WHAT IS ASKED. Please collect every line of the material below that contains the string "Where" and copy each one out. Case counts.
=======
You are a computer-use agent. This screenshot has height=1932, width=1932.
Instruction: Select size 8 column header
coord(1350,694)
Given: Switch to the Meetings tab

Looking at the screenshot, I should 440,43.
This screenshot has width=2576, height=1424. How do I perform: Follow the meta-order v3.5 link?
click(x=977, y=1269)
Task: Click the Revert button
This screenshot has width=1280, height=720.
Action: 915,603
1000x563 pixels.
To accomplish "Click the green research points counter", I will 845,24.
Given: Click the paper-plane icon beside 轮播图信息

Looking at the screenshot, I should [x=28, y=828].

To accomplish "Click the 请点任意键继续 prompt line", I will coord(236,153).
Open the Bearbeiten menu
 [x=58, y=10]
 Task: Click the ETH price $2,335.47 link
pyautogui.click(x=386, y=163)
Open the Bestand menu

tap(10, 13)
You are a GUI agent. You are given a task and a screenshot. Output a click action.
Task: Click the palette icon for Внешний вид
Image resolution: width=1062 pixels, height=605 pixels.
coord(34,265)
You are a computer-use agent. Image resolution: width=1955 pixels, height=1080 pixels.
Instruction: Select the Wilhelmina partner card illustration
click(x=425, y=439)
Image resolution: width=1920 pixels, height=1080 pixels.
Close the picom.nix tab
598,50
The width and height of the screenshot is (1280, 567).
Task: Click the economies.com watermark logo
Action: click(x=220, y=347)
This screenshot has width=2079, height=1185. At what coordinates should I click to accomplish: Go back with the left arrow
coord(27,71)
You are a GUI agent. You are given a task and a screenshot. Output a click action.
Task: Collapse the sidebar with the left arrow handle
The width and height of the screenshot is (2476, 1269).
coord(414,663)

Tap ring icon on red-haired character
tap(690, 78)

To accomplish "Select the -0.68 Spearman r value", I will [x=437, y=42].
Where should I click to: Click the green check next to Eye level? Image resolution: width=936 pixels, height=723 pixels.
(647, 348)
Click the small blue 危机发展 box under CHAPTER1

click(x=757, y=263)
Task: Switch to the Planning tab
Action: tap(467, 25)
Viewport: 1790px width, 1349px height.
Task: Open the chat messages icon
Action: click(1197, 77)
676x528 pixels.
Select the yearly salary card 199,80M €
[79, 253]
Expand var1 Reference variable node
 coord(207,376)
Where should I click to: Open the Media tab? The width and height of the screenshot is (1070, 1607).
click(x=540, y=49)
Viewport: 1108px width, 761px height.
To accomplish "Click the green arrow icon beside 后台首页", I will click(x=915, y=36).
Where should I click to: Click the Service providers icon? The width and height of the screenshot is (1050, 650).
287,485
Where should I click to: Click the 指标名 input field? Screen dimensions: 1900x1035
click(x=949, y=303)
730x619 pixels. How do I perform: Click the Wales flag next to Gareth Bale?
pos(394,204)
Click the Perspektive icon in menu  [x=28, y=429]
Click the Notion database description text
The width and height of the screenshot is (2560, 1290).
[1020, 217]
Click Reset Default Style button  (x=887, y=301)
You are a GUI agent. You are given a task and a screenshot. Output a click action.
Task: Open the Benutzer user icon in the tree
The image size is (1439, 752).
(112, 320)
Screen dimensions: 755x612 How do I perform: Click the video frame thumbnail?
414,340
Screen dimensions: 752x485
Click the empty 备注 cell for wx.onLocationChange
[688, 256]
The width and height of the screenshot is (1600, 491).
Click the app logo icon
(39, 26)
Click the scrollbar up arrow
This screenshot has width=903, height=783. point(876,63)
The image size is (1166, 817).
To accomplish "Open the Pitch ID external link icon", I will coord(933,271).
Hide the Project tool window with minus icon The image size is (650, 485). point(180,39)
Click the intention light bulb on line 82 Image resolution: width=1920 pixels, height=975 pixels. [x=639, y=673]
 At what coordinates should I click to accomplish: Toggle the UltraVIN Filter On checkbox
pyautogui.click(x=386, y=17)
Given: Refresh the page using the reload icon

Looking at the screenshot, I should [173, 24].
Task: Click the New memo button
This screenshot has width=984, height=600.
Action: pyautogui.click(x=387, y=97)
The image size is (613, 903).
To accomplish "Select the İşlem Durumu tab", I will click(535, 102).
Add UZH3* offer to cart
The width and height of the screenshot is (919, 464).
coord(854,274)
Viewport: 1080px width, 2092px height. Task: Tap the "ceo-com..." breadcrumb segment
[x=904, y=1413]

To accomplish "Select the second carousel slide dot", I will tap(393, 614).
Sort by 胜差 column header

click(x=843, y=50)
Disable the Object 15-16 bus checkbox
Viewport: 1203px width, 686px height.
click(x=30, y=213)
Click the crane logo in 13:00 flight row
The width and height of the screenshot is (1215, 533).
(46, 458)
=======
TASK RESULT.
Where should I click to: Click the green check next to Eye level? Image resolution: width=936 pixels, height=723 pixels.
Where should I click to: Open the Media tab? The width and height of the screenshot is (1070, 1607).
Where should I click to: Click the Service providers icon? The width and height of the screenshot is (1050, 650).
Where should I click to: Click the 指标名 input field? Screen dimensions: 1900x1035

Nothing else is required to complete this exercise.